Rare “Hindenburg” Omen Sighting Making Pro Traders Nervous
Hindenburg Omen Makes A Dramatic Comeback Amid Market Spasms
What is the “Hindenburg Omen?” This financial media indicator get a lot of press, yet is still generally misunderstood by the general public. It’s recently made a comeback, making market pros skittish, considering its timing amid deep market uncertainty. But if the indicator’s predictive power is any indication, the current stock market rally could be in trouble.
Named after the notorious German airship which crashed 80 years ago, the Hindenburg Omen is an indicator developed by late blind mathematician Jim Miekka. The theory behind it parallels Norman G. Fosback’s High Low Logic Index (HLLI), which tracks the New York Stock Exchange’s (NYSE) new highs or new lows, divided by the number of NYSE issues traded. The logic behind it is that new highs and new lows will happen in any market, but not together. Abnormal numbers may indicate the market is chaotic (lacking uniformity), and thus may signal trouble. Hindenburg Omen new high/new low thresholds vary; some consider 2.2% indicative, while some consider 2.8% indicative.
For the technically inquisitive, overall Hindenburg Omen rules are as follows:
- The daily number of new highs and new lows on the NYSE–above 2.8%
- The NYSE Composite Index should be greater than the 50-day period. It could be equivalent to ,as the 50-day ROC of the NYSE index should be positive.
- Negative McClellan Oscillator (19,39)
- The number of new highs cannot be double that of new lows
As for predictive power, it’s about as good as it gets in the indicator world. Hindenburg Omen effects were felt in both the 1987 and 2008 market crashes, with an overall 25% success rate. That number may not appear especially high, but considering market tops can take years in the making and are notoriously hard to pin down, one in four isn’t bad. Just like the .250 slugger in baseball with 50 home runs, the pitcher still fears his presence in the batter box, even though its more likely he’ll strike out. With the S&P 500 alone worth $15.0 trillion, Wall Street pundits will take any edge they can get.
After a flurry of Hinderburg Omens in late spring 2017, the signalling is back. It’s all the more significant since “clustering” of omen signals are more predictive than one-offs.
The latest salvo occurred on August 16, when more 52-week lows actualized than 52-week highs. This hadn’t happened since July 2015. This extreme divergence had triggered the S&P 500 in five of the previous six sessions.
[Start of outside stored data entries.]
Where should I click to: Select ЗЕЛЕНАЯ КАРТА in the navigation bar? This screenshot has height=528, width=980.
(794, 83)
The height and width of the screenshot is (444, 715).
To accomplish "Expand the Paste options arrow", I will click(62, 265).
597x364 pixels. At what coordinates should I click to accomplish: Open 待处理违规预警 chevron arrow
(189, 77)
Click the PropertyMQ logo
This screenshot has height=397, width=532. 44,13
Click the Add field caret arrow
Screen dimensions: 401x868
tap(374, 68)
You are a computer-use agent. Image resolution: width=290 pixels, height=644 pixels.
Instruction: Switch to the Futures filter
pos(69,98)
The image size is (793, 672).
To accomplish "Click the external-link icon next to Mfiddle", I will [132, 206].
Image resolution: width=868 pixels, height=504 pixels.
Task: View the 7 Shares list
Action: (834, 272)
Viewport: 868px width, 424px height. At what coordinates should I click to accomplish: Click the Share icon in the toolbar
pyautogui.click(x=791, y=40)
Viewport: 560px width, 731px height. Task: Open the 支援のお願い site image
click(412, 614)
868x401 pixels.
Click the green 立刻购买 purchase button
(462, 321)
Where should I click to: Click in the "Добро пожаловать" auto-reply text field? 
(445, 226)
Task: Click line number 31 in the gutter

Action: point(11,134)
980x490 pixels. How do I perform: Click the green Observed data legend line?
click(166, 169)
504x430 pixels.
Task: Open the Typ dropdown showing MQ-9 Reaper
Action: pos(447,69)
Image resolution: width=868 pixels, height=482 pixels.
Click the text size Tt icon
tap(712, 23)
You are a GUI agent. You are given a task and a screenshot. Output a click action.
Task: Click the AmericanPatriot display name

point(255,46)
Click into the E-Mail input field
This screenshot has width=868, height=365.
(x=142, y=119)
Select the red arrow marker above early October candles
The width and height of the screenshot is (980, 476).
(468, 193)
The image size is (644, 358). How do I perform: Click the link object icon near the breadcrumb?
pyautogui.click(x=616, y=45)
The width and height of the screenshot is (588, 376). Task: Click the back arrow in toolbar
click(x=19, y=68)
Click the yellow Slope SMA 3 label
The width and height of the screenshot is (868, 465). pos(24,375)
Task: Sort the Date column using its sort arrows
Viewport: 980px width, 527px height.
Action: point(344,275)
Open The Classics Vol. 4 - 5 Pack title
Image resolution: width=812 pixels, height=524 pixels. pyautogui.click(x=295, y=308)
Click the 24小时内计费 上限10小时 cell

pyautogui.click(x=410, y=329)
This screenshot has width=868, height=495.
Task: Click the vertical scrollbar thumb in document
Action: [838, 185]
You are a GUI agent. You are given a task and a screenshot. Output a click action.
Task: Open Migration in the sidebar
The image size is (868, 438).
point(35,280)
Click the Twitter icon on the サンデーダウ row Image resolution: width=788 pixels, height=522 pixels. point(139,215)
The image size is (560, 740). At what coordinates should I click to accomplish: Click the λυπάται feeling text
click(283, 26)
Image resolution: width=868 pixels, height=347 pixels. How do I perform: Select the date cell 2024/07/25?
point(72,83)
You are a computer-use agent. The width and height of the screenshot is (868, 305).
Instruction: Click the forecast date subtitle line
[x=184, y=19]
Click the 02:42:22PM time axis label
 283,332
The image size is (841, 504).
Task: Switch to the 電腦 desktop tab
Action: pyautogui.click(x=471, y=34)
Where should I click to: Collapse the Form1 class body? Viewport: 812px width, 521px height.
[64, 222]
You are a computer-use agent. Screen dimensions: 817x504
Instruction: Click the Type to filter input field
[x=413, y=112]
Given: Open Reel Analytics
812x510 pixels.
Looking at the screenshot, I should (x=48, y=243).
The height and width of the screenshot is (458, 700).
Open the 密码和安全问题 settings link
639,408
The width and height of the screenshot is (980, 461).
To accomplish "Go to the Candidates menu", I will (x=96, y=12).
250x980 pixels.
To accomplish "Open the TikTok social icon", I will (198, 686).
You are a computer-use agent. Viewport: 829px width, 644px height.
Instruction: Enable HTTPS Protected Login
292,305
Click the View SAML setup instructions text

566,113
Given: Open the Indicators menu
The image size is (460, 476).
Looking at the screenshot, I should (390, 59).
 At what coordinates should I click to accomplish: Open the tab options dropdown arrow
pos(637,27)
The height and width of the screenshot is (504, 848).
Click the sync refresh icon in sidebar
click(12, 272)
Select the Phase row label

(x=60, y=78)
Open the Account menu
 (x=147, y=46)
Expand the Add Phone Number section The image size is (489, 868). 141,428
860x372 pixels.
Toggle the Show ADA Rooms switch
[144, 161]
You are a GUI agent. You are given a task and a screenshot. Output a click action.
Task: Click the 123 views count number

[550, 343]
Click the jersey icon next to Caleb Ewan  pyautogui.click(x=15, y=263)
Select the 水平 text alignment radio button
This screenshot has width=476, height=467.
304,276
“It’s a serious signal that highlights times of decoupling within an index or exchange. The S&P hasn’t suffered five signals so tightly clustered since 2007., and 2000 prior to that,” said Jason Goepfert, President of Sundial Capital Research. (Source: “Bad News For The Stock Market: The Hindenburg Omen Is Back,” MarketWatch, August 19, 2017.)
Ominous Warning And How It Could Affect The Current Stock Market Rally
Hindenburg Omen clusters typically lead to poor performance. Whether correlation equals causation is unknown, but the bottom line is that this indicator spells trouble.
For example, the last time a comparable swarm of omens occurred in November 2007, the market fell 1.6% that week, 2.3% two weeks later, and 40% one year later. Talk about lagging performance.
What makes this one particularly ominous is that it’s occurring in all four indexes (Dow Jones Industrial Average, S&P 500, NASDAQ, Russell 2000). So the signal is broad bases and not confined to sector. On the NASDAQ, less than half its components recently traded above their 50- and 200-day moving averages, despite the index being at all-time highs. That would be quite usual for a exchange trading so robustly. (Source: Ibid.)
When Hindenburg Omen signals occur, it doesn’t mean investors should sell portfolios indiscriminately. It also doesn’t mean stock market crash predictions 2017 will automatically transpire.. It simply means there’s a semi-imminent threat that the market is experiencing bipolar activity. And since chaotic movements are not the basis of solid fundamentals, that usually means trouble.
This is doubly true in today’s world or snakes and ladders. There’s literally so many potential negative catalysts on the horizon, it’s hard to keep up. The U.S. debt ceiling crisis, North Korea, the Fed balance sheet tightening…
Perhaps the Hindenburg Omen is ahead of the curve.